Chart patterns are one of the most effective trading tools for a trader. They are pure price-action, and form on the basis of underlying buying and selling pressure. Chart patterns have a proven track-record, and traders use them to identify continuation or reversal signals, to open positions and identify price targets.

by: @colibritrader

Introduction-Top 10 Chart Patterns Every Trader Should Know

Chart patterns are specific price formations on a chart that predict future price movements. As technical analysis is based on the assumption that history repeats itself, popular chart patterns have shown that a specific price movement is following a particular formation of price (chart pattern) with high probability. Therefore, chart pattners are grouped into (1) continuation patterns – that signal a continuation in the underlying trend, and (2) reversal patterns – that signal reversal of the underlying trend.

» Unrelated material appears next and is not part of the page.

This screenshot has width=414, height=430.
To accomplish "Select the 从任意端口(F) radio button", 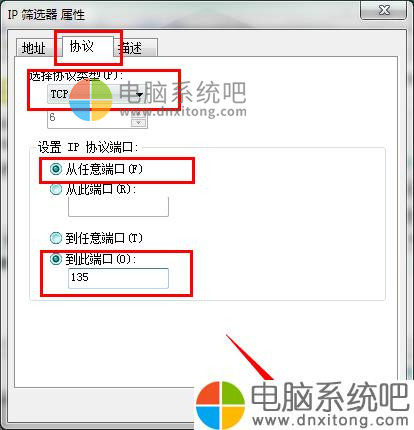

In this article, we will show the top 10 chart patterns that every trader should know. The first part will reveal the reversal patterns and how they are used.

Part 1 Reversal patterns

  • Head and Shoulders

Head and Shoulders is a reversal chart pattern, that indicates the underlying trend is about to change. It consists of three swing highs, with the middle swing high being the highest (red lines on the chart). After the middle swing high, a lower high occurs which signals that buyers didn’t have enough strength to pull the price higher. The pattern looks like a head with a left and right shoulder (the three swing highs), and that’s how it got its name. The neckline is connecting the two shoulders, and a break-out below the neckline is considered a selling signal, with a price target being the distance from the top of the head to the neckline (green arrows). If the Head and Shoulders pattern occurs during a downtrend, the same inverse pattern (with three swing lows) is called an Inverse Head and Shoulders pattern.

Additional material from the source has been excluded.